PROBLEM: Pharmacological doses of 17β-estradiol increase epidermal growth factor binding to uterine membranes.
METHODS: To determine whether physiological elevated E2 concentrations in the preimplantation phase of rabbits and preovulatory phase of women cause epidermal growth factor (EGF) receptor expression, we performed radioligand binding studies of endometrial membranes with [125I]-EGF.

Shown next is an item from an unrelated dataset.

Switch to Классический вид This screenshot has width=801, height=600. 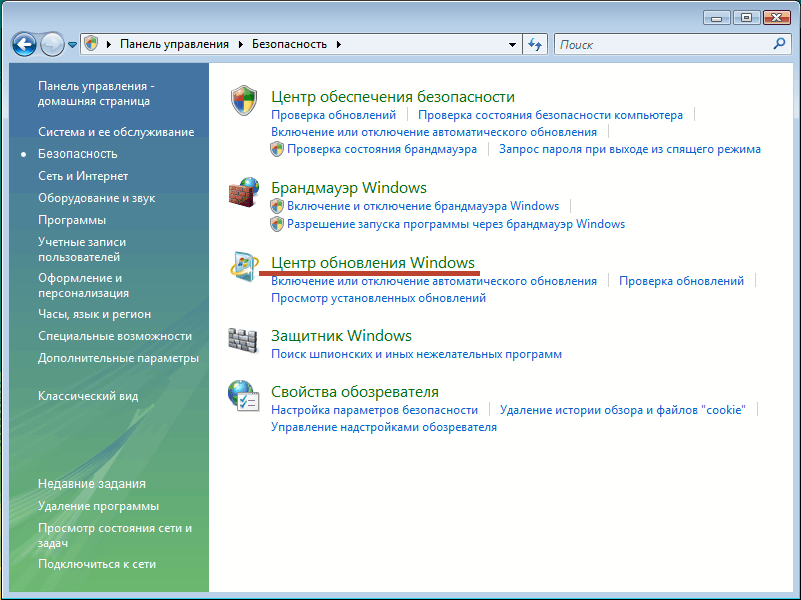(88, 396)
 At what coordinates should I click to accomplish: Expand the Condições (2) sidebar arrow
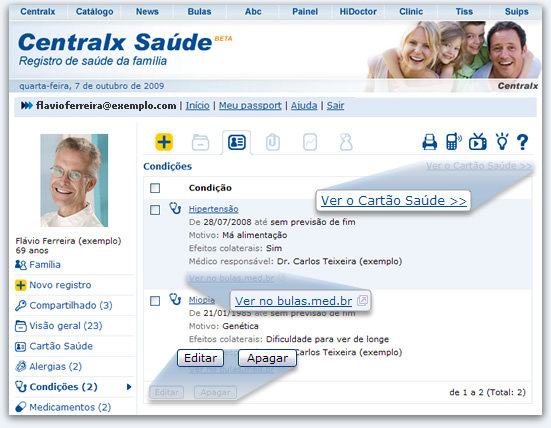point(129,387)
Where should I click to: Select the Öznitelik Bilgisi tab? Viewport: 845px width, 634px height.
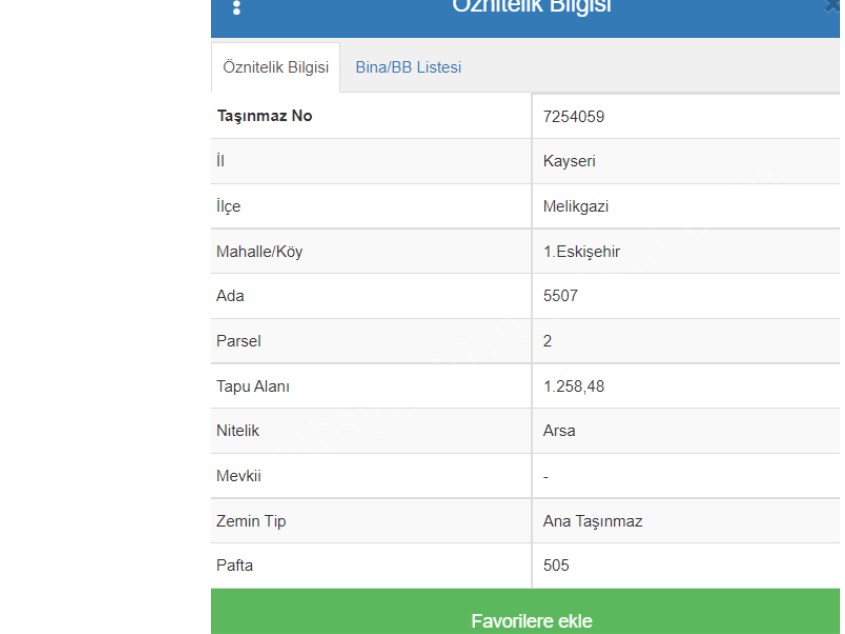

RESULTS: Unmated rabbits revealed a binding maximum (Bmax) of 514 ± 197 fmol/mg protein for [125I]-EGF. The Bmax values increased significantly to 1424 ± 430 fmol/mg on day I and to 2244 ± 224 fmol/mg on day 2 after mating. On day 3 the Bmax values decreased to 1409 ± 238 fmol/mg and on days 4 to 8 the binding maxima were not significantly different from the Bmax values of unmated rabbits. In ovarieetomized rabbits a significant increase of [125I]-EGF-binding could be mimicked 12 and 18 h after the intramuscular injection of estradiol (40 μg/kg). The estradiol-induced increase of [125I]-EGF Bmax values.was blocked by the parallel application of the antiestrogen tamoxifen. Progesterone (2 mg/kg) did not influence [125I]-EGF-binding to endometrial membranes. Membrane preparations of the human endometrium from the periovulatory phase bound significantly more [125I]-EGF compared to endometrium of the early proliferative phase. The expression of EGF receptor mRNA was localized in the epithelial cells of the human endometrium by in situ hybridization technique.
CONCLUSIONS: These results provide insight into the regulation of the autocrine and paracrine factor EGF in the endometrium during the preimplantation period.